# Bosc Monitor Vivarium Set Up



## MrJsk (Jul 29, 2012)

Hey, if you have been following my threads you'll know i have been considering a bosc monitor for a pet for a while now and recently have been doing my research. I have spent the past 2 weeks finding out as much information about these amazing creatures as possible! And eventually came to the decision that a Bosc monitor is the way to go..

I have purchased and awaiting the arrival of a 6 x 3 x 3 vivarium. I am aware that this is not going to be a suitable size for the duration of the boscs life and i accept that i will need to upgrade at some point.

I was wondering if anybody would post some pictures of their Bosc enclosures to give me some inspiration on how to arrange / decorate my vivarium once it arrives. Obviously, i want the vivarium to be correctly set up and ready so that once i have brought the baby bosc his new home is already and waiting for him to move straight in and feel comfortable.

(The pet shops Bosc set up is no more than sand with a log.... i know not to let the pet shops bosc viv set up to influence the set up of mine as it is incorrect.)

*Just had a thought..maybe i should have put this in the "lizard pictures" section, sorry if this is in the wrong place...*


----------



## whitey:) (Nov 23, 2010)

just a grown on baby bosc viv 4x2x2 minus a log in the middle and i feel that a 70/30 mix of top soil and sand is the best substrate for most varanids to have as they love to dig and to burrow as u can see in my first pic my lil fella has burrowed under his basking spot tile and he has actually made an exit at the back of the tile

Basking Spot
http://i1169.photobucket.com/albums/r508/whitey931/be002.jpg

Full Viv
http://i1169.photobucket.com/albums/r508/whitey931/be001.jpg[/IMG]

Cool End
http://i1169.photobucket.com/albums/r508/whitey931/be003.jpg[/IMG]


----------



## MrJsk (Jul 29, 2012)

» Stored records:
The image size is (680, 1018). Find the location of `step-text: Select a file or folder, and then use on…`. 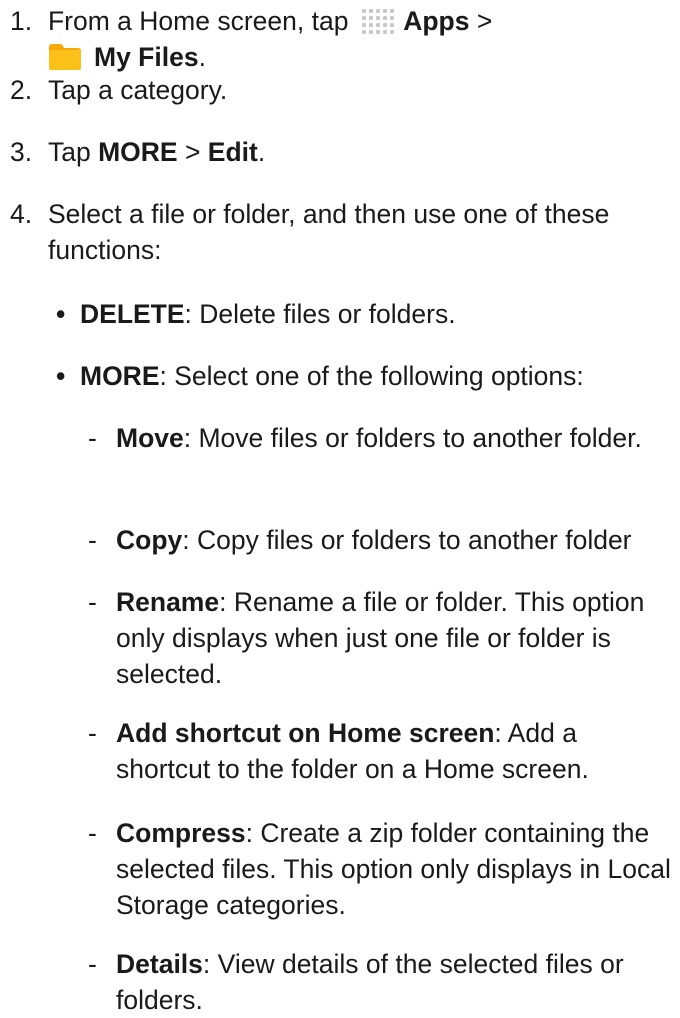

step-text: Select a file or folder, and then use on… is located at coordinates (329, 232).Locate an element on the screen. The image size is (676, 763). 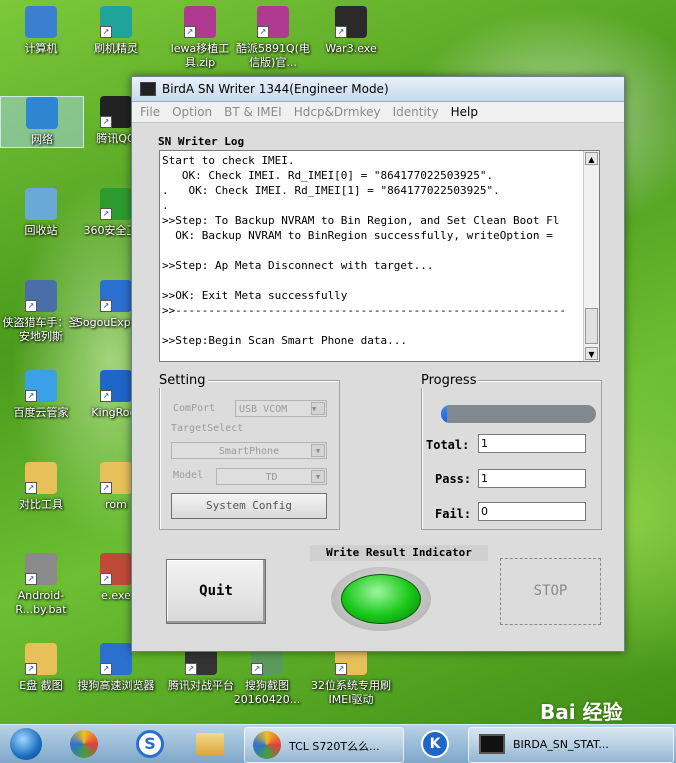
window-title: BirdA SN Writer 1344(Engineer Mode) is located at coordinates (276, 89).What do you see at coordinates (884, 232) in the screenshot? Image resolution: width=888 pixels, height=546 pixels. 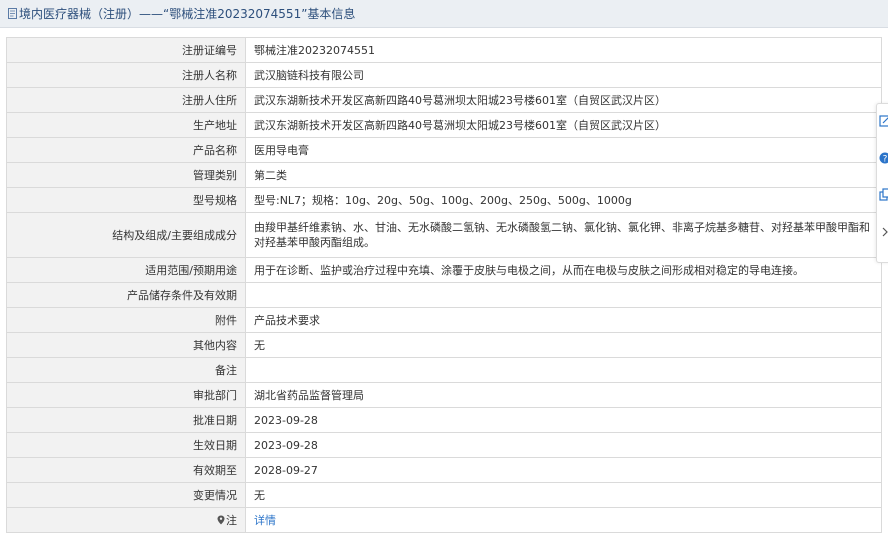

» TASK LIST:
[A] Return the passage of the vivarium thread from "Hey, if you" up to and including "way to go..", copied word for word.
[B] In the vivarium thread, why does whitey:) regard a 70/30 mix of top soil and sand as the best substrate for most varanids? Respond in one to three sentences.

» RESPONSES IN ORDER:
[A]
Hey, if you have been following my threads you'll know i have been considering a bosc monitor for a pet for a while now and recently have been doing my research. I have spent the past 2 weeks finding out as much information about these amazing creatures as possible! And eventually came to the decision that a Bosc monitor is the way to go..

[B] Varanids love to dig and burrow, so they need a substrate suited to that. The poster's own bosc has burrowed under its basking-spot tile and made an exit at the back of it.